> **Work instructions**
Transcribe the listing below verbatim, omitting pictures.

> **Recorded information**
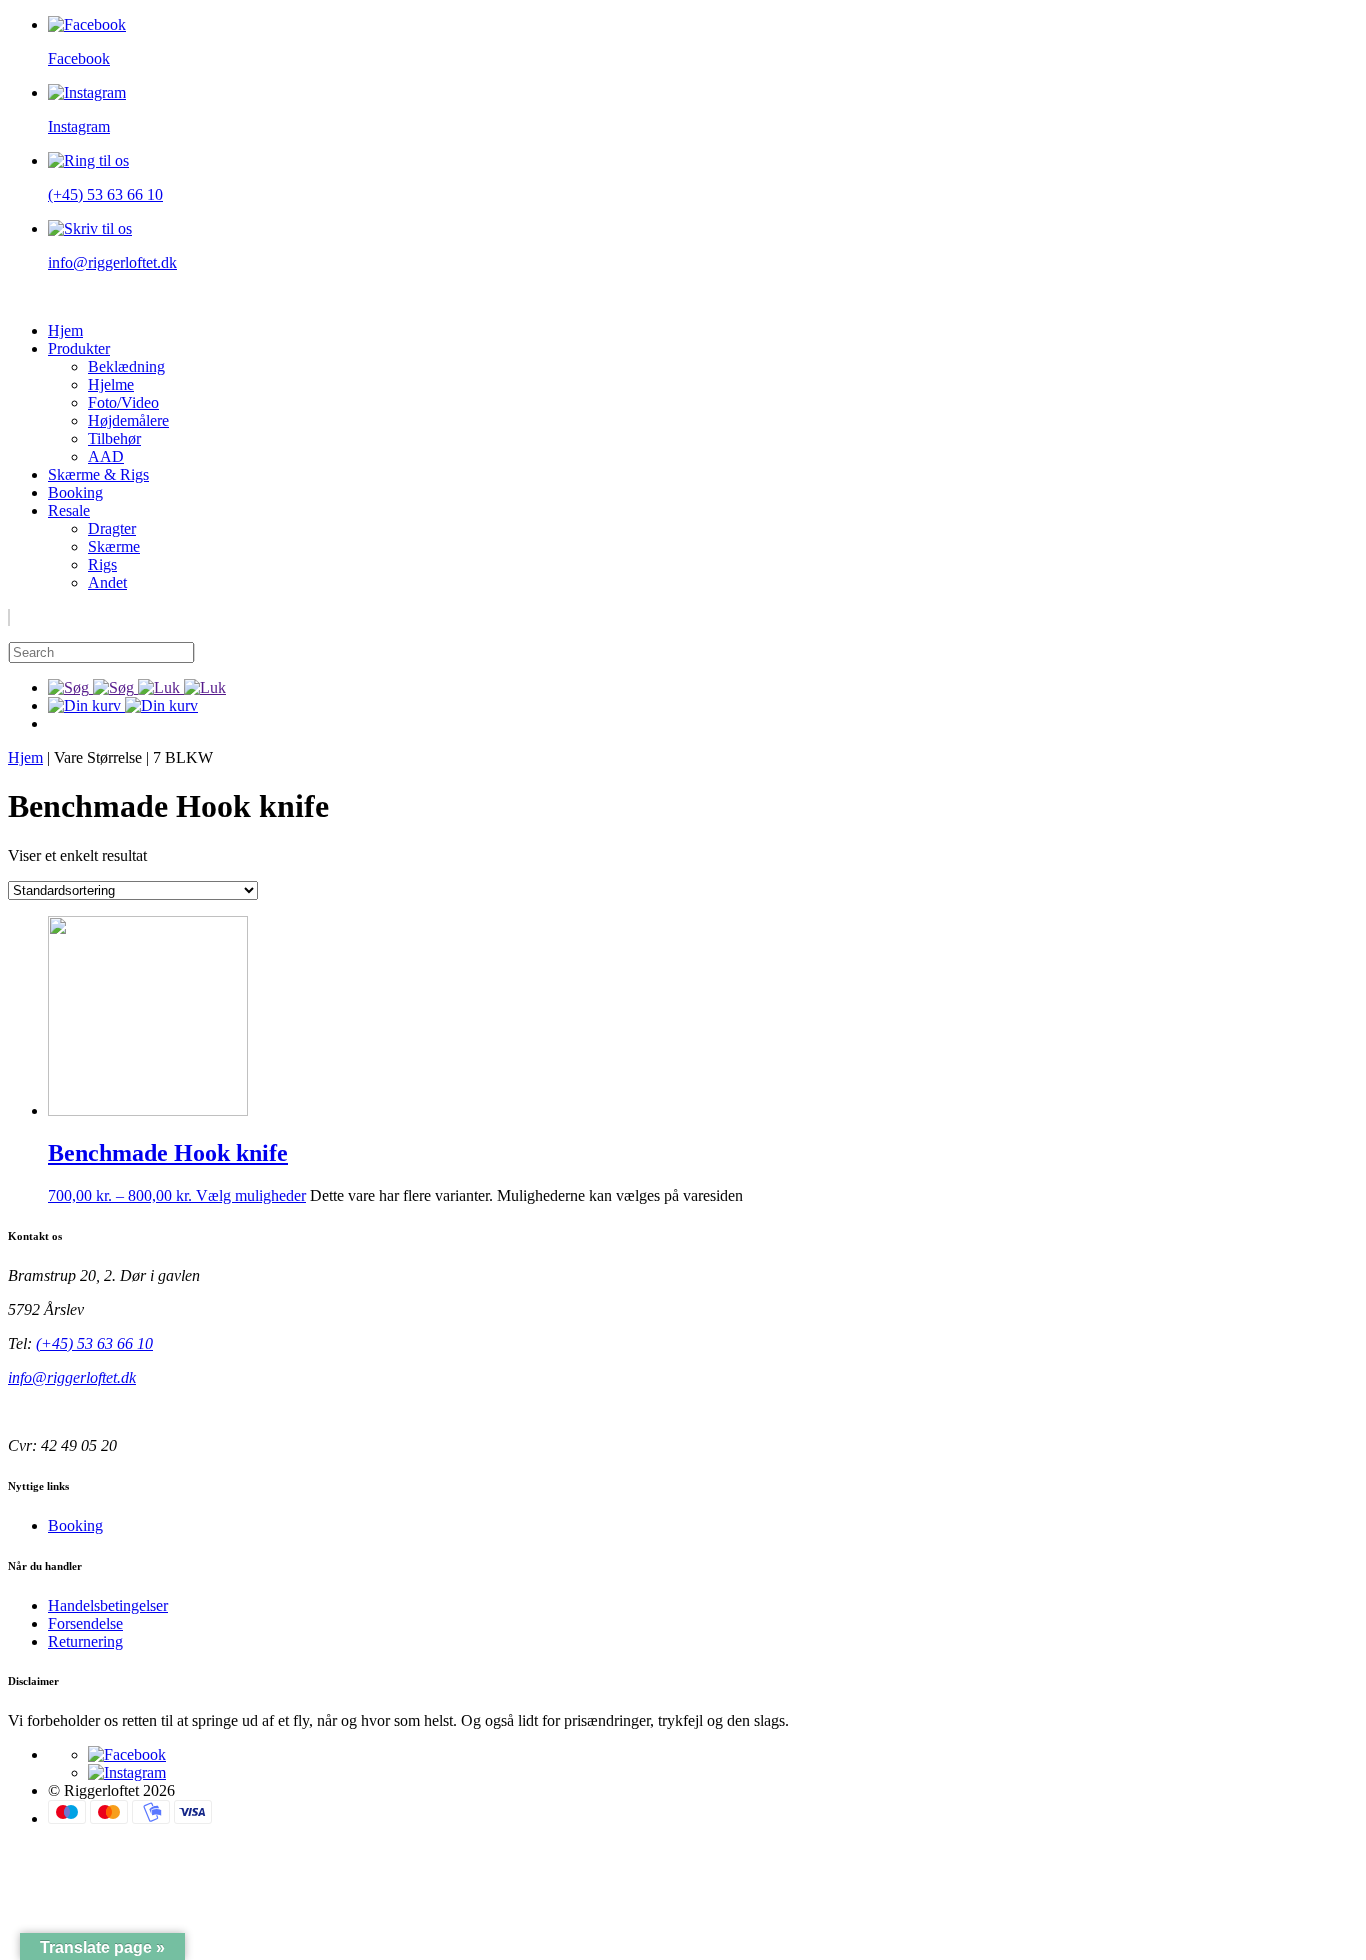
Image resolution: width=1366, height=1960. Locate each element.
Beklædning (126, 366)
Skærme (114, 546)
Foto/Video (123, 402)
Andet (107, 582)
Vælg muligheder (251, 1195)
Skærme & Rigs (98, 474)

> **Written answer**
Image resolution: width=1366, height=1960. Locate each element.
Beklædning (126, 366)
Skærme (114, 546)
Foto/Video (123, 402)
Andet (107, 582)
Vælg muligheder (251, 1195)
Skærme & Rigs (98, 474)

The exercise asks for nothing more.